Apart from honeycombing and lower whole lung volume, the presence of PH emerges as another independent risk factor for AE-IPF, consistent with prior studies [8, 9, 25,26,27]. A three-fold increase in mortality has been demonstrated in patients with PH, particularly when systolic pulmonary arterial pressure exceeds 50 mmHg on echocardiography [28]. The development of PH in patients with IPF stems from pulmonary vascular remodeling and vascular smooth muscle cell proliferation, leading to increased pulmonary vascular resistance and afterload on the right ventricle [29]. Consequently, the presence of PH not only compromises survival but also impairs exercise tolerance and quality of life [30]. However, studies have indicated that conventional drugs used in primary pulmonary hypertension (such as bosentan, ambrisentan, macitentan, and riociguat) have yielded unfavorable results in improving hemodynamic abnormalities of PH in patients with IPF. Recent clinical trials have suggested that novel strategies, such as pulmonary vasodilators administered by inhalation and combinations with antifibrotic drugs, may offer a promising approach to addressing this unmet clinical need [31, 32].

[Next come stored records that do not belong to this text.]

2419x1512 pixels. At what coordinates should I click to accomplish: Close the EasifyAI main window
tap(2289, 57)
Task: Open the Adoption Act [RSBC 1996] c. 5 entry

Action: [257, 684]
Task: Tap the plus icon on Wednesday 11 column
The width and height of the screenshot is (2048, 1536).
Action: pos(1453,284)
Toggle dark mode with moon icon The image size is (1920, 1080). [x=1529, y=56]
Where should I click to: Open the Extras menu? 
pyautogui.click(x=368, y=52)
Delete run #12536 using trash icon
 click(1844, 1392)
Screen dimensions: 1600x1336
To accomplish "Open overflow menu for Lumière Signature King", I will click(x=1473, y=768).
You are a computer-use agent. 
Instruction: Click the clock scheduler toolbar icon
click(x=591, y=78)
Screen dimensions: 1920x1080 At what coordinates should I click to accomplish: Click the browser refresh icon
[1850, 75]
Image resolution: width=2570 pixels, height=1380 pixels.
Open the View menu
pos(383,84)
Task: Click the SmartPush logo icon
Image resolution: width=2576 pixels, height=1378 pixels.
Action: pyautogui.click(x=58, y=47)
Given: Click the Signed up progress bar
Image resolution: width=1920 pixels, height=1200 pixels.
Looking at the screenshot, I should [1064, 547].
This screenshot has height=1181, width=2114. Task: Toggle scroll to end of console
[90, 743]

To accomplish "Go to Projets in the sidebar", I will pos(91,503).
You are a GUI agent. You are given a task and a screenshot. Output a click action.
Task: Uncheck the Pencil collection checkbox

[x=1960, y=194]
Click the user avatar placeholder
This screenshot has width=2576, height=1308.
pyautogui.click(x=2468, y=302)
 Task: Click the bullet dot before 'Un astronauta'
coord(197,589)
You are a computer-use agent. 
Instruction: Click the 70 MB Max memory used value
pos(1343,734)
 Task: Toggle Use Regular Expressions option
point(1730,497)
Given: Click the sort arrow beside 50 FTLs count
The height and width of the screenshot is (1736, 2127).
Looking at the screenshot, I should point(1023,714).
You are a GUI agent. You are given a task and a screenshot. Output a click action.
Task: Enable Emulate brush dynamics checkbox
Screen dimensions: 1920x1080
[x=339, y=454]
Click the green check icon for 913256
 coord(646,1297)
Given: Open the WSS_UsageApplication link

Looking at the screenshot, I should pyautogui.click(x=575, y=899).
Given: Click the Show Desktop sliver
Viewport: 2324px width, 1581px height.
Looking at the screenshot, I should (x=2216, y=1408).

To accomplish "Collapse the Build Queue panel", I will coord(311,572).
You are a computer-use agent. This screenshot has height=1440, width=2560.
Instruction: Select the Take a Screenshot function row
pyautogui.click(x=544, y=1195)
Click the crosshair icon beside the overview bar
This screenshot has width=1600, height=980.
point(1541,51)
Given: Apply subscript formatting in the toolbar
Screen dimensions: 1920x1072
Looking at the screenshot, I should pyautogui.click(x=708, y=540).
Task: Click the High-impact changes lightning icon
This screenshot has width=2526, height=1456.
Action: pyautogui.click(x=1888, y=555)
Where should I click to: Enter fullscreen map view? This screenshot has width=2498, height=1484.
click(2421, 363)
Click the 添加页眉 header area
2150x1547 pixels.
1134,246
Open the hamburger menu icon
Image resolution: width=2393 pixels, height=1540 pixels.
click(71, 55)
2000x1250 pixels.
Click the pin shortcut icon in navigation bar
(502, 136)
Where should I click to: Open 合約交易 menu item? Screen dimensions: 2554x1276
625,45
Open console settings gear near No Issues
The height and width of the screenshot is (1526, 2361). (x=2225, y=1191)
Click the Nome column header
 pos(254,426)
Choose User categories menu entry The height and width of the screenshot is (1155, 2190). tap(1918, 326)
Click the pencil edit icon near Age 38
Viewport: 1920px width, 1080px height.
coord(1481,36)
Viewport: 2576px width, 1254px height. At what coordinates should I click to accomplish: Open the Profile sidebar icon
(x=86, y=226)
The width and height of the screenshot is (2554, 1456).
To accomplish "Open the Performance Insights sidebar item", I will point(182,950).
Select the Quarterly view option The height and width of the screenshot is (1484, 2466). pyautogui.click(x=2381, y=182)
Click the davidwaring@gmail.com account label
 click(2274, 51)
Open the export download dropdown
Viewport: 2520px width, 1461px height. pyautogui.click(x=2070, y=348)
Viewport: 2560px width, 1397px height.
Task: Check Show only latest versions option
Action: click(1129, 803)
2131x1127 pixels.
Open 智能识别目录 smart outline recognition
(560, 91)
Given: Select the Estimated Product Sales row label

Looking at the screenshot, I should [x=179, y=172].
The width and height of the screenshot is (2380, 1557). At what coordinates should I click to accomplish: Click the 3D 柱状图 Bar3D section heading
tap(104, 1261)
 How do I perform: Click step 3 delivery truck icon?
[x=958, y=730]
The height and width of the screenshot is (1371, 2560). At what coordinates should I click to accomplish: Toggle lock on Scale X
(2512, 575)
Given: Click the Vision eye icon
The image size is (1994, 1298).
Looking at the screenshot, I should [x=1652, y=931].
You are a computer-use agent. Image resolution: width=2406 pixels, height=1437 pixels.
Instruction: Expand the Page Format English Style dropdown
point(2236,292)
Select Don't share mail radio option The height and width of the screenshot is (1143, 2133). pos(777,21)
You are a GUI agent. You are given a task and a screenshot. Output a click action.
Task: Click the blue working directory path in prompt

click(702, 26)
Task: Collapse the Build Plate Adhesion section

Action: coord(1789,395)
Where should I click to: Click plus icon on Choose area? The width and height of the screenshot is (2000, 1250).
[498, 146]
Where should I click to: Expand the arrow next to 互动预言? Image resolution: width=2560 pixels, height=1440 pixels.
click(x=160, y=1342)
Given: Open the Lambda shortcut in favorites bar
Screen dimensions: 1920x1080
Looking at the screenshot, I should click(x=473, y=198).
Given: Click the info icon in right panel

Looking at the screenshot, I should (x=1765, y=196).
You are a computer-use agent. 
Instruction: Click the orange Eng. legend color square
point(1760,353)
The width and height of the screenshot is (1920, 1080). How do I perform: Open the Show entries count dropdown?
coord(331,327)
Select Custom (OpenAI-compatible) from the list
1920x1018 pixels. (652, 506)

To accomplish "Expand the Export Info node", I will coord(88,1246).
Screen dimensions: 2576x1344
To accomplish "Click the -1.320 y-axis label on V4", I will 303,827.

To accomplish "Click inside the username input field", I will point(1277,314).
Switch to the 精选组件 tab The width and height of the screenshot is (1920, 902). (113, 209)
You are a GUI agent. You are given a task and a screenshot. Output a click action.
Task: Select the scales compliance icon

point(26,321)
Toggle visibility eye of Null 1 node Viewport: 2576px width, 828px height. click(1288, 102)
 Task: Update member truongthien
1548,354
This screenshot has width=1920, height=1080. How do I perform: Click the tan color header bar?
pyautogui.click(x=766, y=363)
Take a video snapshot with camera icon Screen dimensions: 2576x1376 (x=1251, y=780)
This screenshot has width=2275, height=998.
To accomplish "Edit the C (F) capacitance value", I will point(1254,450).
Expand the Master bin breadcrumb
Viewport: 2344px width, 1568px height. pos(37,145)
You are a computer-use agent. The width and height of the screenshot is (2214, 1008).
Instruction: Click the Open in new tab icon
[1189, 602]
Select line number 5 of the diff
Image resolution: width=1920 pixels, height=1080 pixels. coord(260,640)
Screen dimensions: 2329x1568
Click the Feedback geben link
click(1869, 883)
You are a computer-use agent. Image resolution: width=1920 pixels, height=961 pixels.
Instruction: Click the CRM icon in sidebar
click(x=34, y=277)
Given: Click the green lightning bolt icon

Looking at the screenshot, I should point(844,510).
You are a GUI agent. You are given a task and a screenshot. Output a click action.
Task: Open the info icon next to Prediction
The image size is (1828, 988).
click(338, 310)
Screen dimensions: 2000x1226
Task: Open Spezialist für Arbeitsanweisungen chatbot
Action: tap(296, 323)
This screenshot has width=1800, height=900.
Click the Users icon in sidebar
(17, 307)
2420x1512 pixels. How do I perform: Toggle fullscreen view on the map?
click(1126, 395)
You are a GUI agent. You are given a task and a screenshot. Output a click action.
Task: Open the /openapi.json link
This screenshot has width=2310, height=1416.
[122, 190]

This study has several limitations. Firstly, the small sample size of this single-center study, attributed to the low prevalence of IPF and the inability of some IPF patients to undergo HRCT scans throughout the entire AE progression, limited the availability of longitudinal CT-derived data. Therefore, the findings presented in this study require further confirmation through larger multicenter cohorts. Secondly, the utilization of echocardiography instead of right heart catheterization to evaluate PH may lead to misclassification when excluding PH. Thirdly, our study did not employ spirometric gating of CT scans, despite its infrequent use in clinical practice. Fourthly, due to the unprecedented COVID-19 pandemic, a significant proportion of patients failed to adhere to their scheduled outpatient follow-up appointments due to home isolation and restricted social gatherings. To mitigate this challenge, we extended the follow-up period beyond one year. In our upcoming research, we aim to address these limitations to ensure more robust findings. Fifth, our study has yet to undergo external validation. Future research necessitates an expansion of the sample size and the implementation of external validation procedures.

Conclusions

In conclusion, this study highlights that HRCT parameters may serve as risk factors for AE-IPF. Honeycombing, whole lung volume combined with FVC% pred and PH may be useful for predicting AE-IPF. Multicenter prospective studies with larger samples are needed to validate these results.